Understood in this light, hospitality, which is one of the works of mercy, is revealed as a truly human and Christian virtue, a virtue which in today’s world is at risk of being overlooked. In fact, nursing homes and hospices are multiplying, but true hospitality is not always practised in these environments. Various institutions are opened to care for many types of disease, of loneliness, of marginalization, but opportunities are decreasing for those who are foreign, marginalized, excluded, from finding someone ready to listen to them: because they are foreigners, refugees, migrants.
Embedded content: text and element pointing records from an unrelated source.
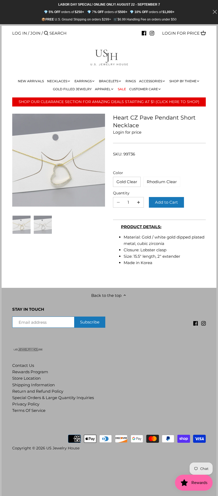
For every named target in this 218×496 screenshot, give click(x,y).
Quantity (121, 193)
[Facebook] (144, 33)
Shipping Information (33, 384)
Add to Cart (166, 202)
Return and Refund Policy (37, 391)
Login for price (181, 33)
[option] (21, 224)
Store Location (26, 378)
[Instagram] (152, 33)
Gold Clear (126, 181)
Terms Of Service (28, 410)
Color (118, 173)
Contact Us (23, 365)
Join (35, 33)
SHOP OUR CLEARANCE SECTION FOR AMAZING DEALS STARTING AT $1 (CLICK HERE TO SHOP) (109, 102)
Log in (19, 33)
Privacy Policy (25, 404)
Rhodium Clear (162, 181)
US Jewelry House (62, 448)
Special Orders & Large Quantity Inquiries (53, 397)
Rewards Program (30, 371)
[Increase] (138, 202)
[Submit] (46, 33)
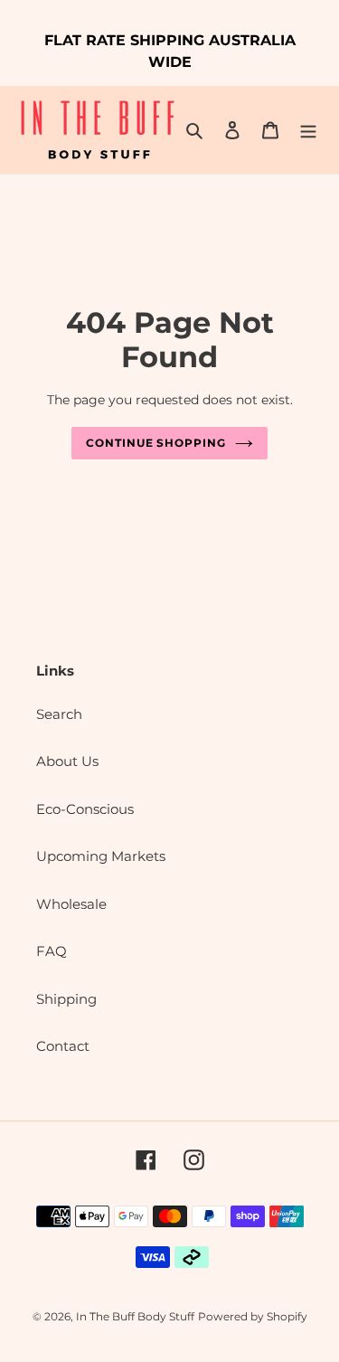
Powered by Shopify (252, 1316)
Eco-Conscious (85, 809)
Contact (62, 1046)
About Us (67, 761)
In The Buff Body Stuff (135, 1316)
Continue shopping (156, 442)
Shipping (66, 998)
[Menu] (308, 129)
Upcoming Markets (100, 856)
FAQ (51, 951)
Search (59, 714)
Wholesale (71, 904)
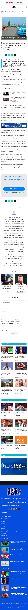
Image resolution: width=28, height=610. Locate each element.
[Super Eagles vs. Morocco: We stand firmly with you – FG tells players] (5, 543)
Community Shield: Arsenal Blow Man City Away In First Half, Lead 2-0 (21, 374)
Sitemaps (3, 528)
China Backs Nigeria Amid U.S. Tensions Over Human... (21, 430)
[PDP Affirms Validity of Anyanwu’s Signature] (5, 556)
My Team (3, 521)
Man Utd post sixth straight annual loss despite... (6, 430)
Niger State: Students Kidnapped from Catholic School (17, 93)
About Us (3, 514)
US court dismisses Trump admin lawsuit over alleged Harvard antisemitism (6, 391)
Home (2, 11)
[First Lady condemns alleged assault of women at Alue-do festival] (5, 550)
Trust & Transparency (6, 516)
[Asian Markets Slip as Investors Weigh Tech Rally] (7, 440)
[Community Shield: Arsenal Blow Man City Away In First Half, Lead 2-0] (21, 366)
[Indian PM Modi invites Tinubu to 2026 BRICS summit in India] (21, 383)
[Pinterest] (16, 509)
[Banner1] (14, 466)
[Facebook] (9, 509)
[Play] (7, 3)
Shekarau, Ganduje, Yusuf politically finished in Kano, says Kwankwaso (6, 374)
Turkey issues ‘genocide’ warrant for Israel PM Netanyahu (21, 357)
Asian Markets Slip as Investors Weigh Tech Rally (6, 447)
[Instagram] (19, 509)
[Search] (24, 7)
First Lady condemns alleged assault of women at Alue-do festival (18, 548)
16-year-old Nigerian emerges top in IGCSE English (20, 447)
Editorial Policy (4, 518)
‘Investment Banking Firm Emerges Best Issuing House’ (18, 562)
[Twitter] (11, 509)
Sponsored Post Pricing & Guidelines (10, 531)
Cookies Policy (4, 535)
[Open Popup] (21, 3)
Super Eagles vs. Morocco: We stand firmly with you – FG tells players (18, 542)
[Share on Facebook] (6, 55)
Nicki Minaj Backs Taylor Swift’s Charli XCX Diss (6, 414)
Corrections (17, 607)
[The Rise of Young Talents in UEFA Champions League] (21, 407)
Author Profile (7, 207)
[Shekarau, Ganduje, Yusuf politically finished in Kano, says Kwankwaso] (7, 366)
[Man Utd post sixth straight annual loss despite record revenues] (7, 423)
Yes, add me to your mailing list (10, 330)
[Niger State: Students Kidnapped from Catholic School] (6, 93)
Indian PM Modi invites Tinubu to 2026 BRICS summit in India (21, 390)
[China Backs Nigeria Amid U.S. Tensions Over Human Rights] (21, 423)
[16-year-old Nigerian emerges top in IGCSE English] (21, 440)
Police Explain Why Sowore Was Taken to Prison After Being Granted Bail (17, 99)
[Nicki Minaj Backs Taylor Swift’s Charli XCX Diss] (7, 407)
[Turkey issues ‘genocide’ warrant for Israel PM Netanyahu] (21, 350)
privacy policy (20, 192)
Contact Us (3, 523)
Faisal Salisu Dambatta (14, 217)
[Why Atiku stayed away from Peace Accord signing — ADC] (7, 350)
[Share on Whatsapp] (12, 55)
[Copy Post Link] (15, 55)
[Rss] (14, 509)
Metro (8, 11)
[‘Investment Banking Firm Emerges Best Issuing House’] (5, 563)
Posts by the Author (20, 207)
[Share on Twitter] (9, 55)
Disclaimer (3, 533)
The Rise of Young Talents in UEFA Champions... (19, 414)
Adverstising (4, 526)
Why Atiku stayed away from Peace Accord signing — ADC (7, 357)
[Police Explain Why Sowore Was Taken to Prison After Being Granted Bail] (6, 99)
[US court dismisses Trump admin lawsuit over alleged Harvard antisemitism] (7, 383)
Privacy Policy (4, 530)
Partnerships (4, 525)
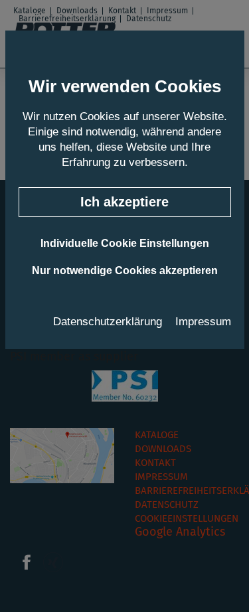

Listen to that painful story. Even in one’s own home, among one’s own family members, it might be easier to find services and care of various kinds rather than listening and welcome. Today we are so taken, by excitement, by countless problems — some of which are not important — that we lack the capacity to listen. We are constantly busy and thus we have no time to listen. I would like to ask you, to pose a question to you, each one answer in your own heart: do you, husband, take time to listen to your wife? And do you, woman, take time to listen to your husband? Do you, parents, take time, time to “waste”, to listen to your children? or your grandparents, the elderly? — “But grandparents always say the same things, they are boring...” — But they need to be listened to! Listen. I ask that you learn to listen and to devote more of your time. The root of peace lies in the capacity to listen.

May the Virgin Mary, Mother of listening and of service and of attentive care, teach us to be welcoming and hospitable to our brothers and our sisters.

After the Angelus:
Dear brothers and sisters, there is deep sorrow in our hearts for the carnage that occurred on Thursday evening in Nice, which cut short so many innocent lives, even many children. I remain close to each family and to the entire French nation in mourning. May God, the Good Father, welcome all of the victims into his peace, support the injured and comfort the families. May he disperse every plan of terror and of death, that man no longer dare to shed the blood of a brother. I offer a paternal and fraternal embrace to all the residents of Nice and the entire nation of France. Now, everyone together, let us pray as we think of this massacre, of the victims, of family members. Let us pray first in silence....

Hail Mary....

I warmly greet all of you, faithful from Rome and from various countries. In particular from Ireland, I greet the pilgrims from the Dioceses of Armaugh and Darry, and the Permanent Deaconate of the Diocese of Elphin, with their wives.

I wish everyone a happy Sunday. Please, do not forget to pray for me. Enjoy your lunch. Arrivederci!